The xarray documentation has an extensive [user-guide](https://xarray.pydata.org/en/stable/user-guide/io.html) with explanations and best-practices to load large datasets.

In [None]:
# Define variables (rest is dropped from dataset)
variables = ['lake_surface_water_temperature',
              'lswt_quality_level',
              'lswt_uncertainty',
              'lake_ice_cover'
              ]

# Create preprocess function that drops unnecessary variables
def preprocess(ds):
    return(ds[variables])

# Setup timer to time the loading process
start_time = time.time()

DS = xr.open_mfdataset(paths=paths_data,
                       combine='by_coords',
                       parallel=True,
                       engine='netcdf4',
                       decode_cf=True,
                       chunks=chunks,
                       preprocess=preprocess)
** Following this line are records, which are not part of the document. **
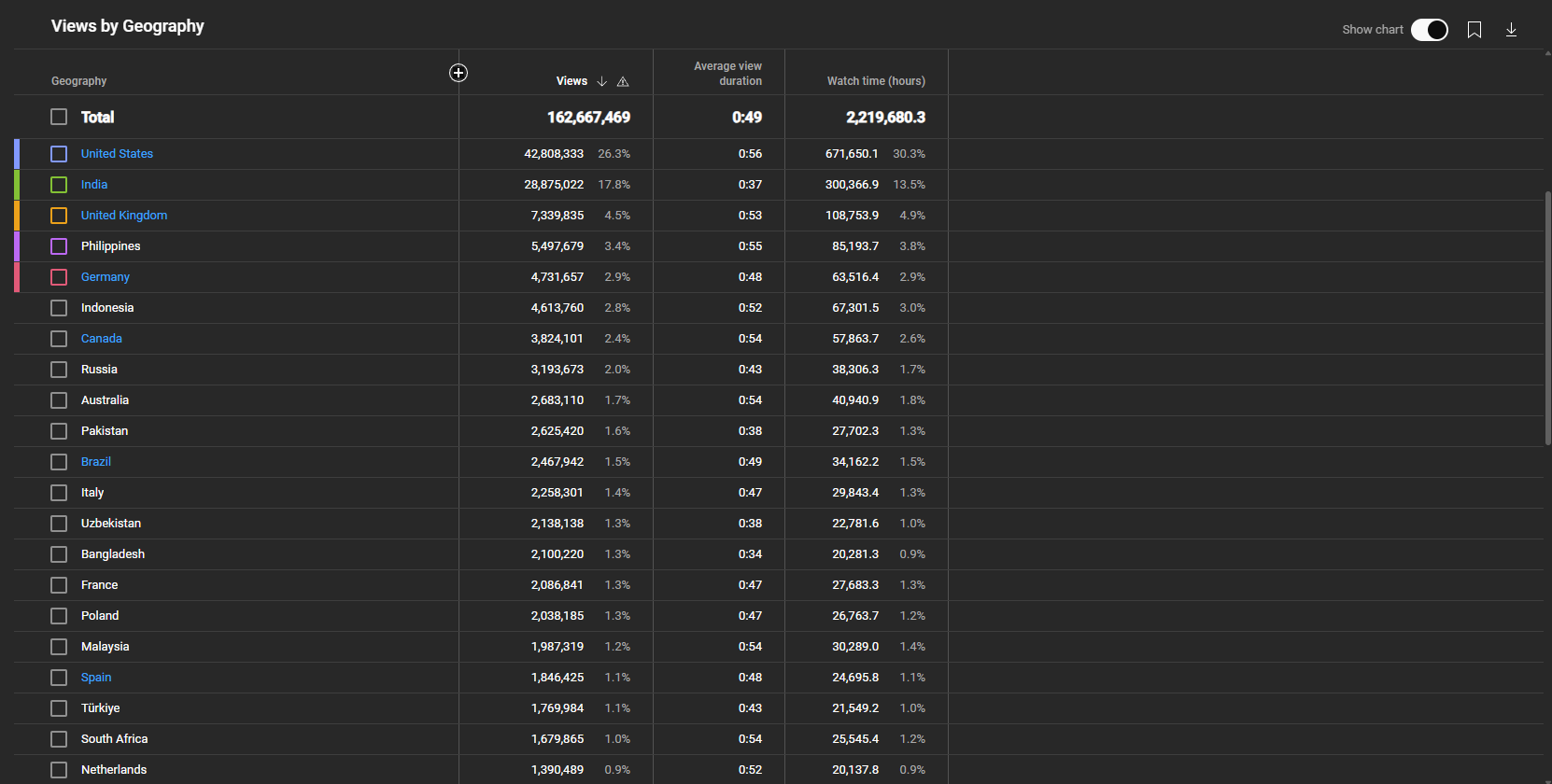Viewport: 1552px width, 784px height.
Task: Click the descending sort arrow beside Views
Action: pos(602,82)
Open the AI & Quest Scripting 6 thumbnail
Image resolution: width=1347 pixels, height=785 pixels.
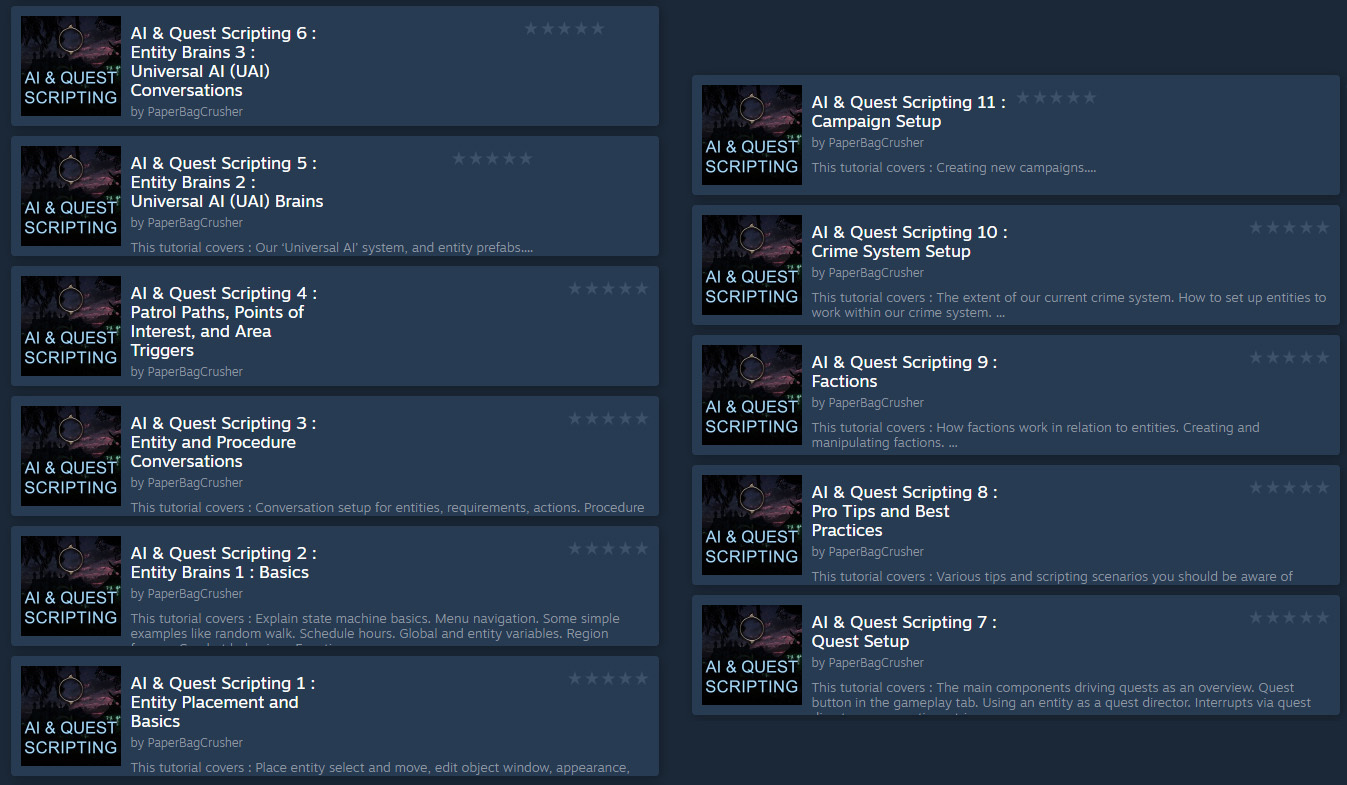click(x=71, y=66)
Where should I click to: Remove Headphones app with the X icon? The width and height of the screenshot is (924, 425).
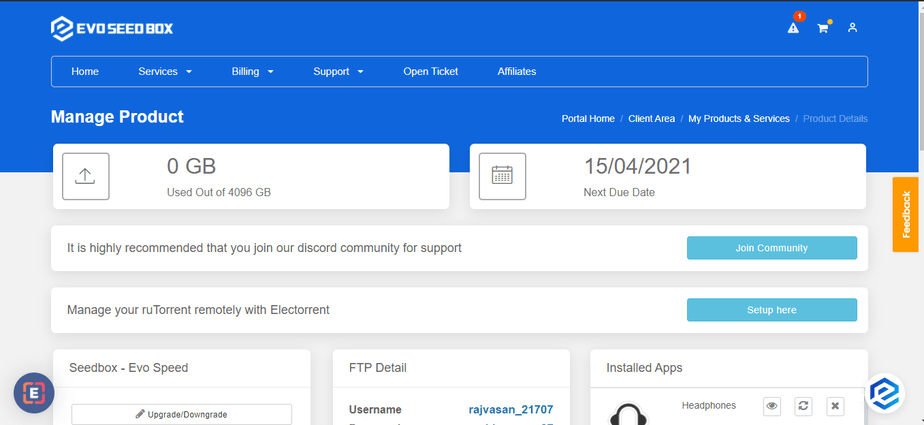tap(835, 406)
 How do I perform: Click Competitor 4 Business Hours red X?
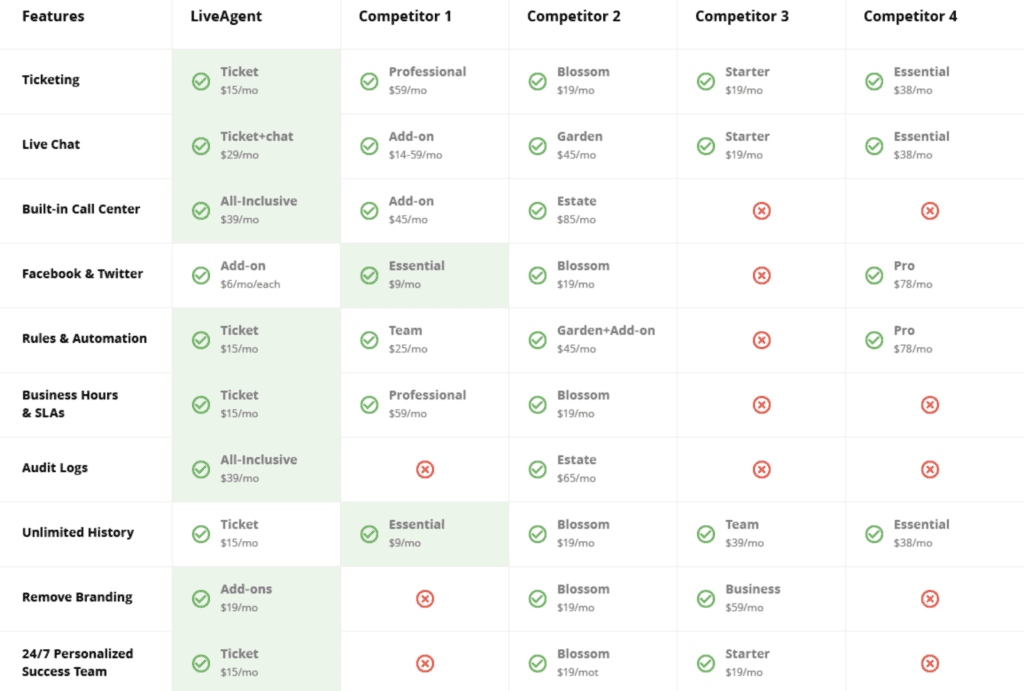pyautogui.click(x=930, y=405)
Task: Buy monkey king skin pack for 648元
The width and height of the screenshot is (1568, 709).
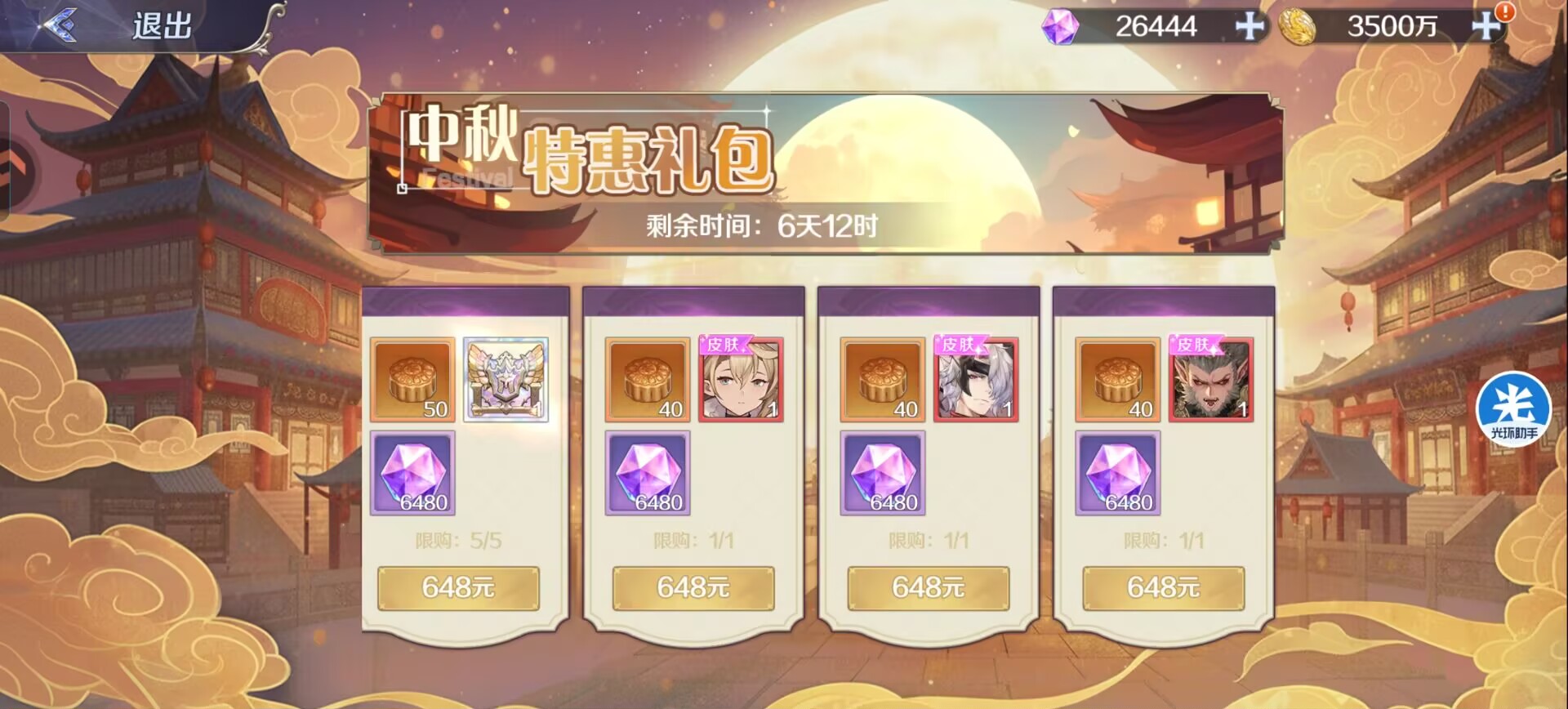Action: point(1164,588)
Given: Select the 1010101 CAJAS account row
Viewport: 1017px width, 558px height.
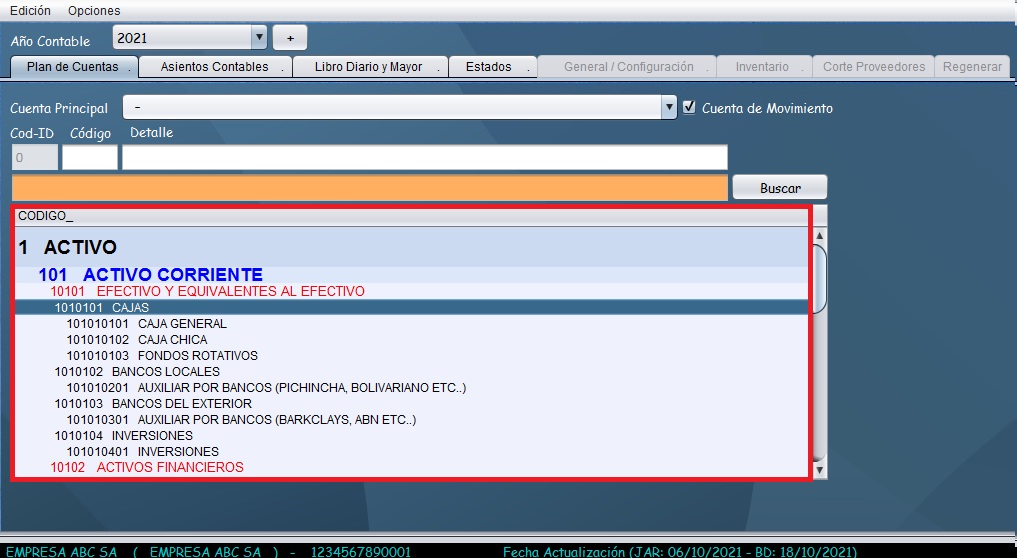Looking at the screenshot, I should click(410, 308).
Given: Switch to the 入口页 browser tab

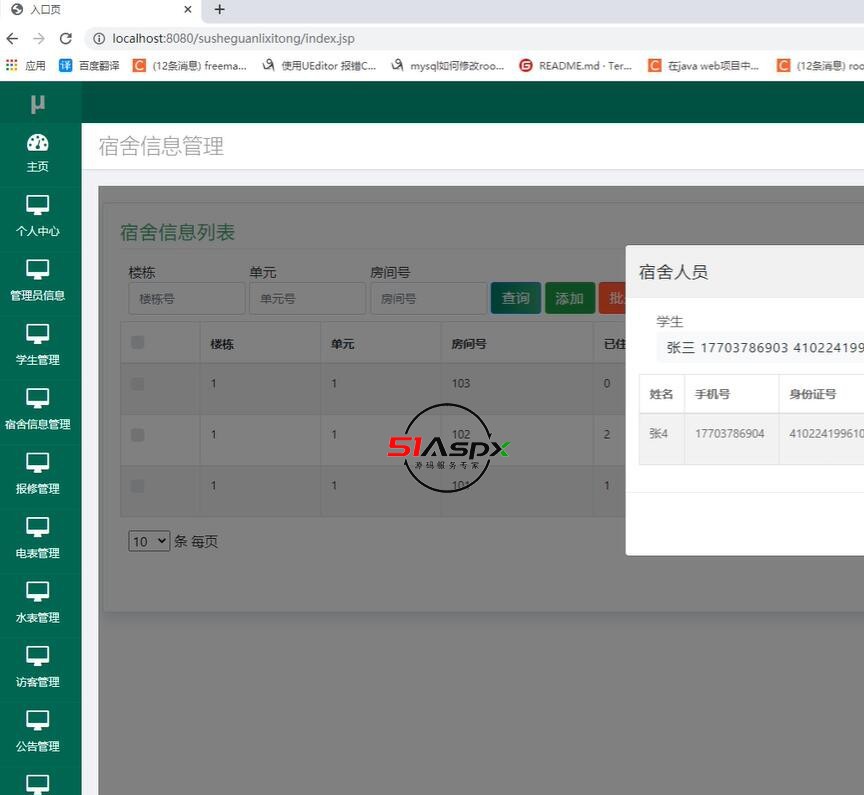Looking at the screenshot, I should click(95, 10).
print(f'Xarray dataset with variables: {variables} initialized after ' \
      f'{(time.time()-start_time):0.1f} seconds')

DS # Load preview

### 1.8 Export subsets
The subset with the masked data can now be exported using [**xarray.Dataset.to_zarr**](https://xarray.pydata.org/en/stable/generated/xarray.Dataset.to_zarr.html). We can get the encoding settings (e.g. compression, fillvalue, scale-factor, offset) for the export from the previously loaded preview (*1.5 Load an individual .nc file*) of the dataset.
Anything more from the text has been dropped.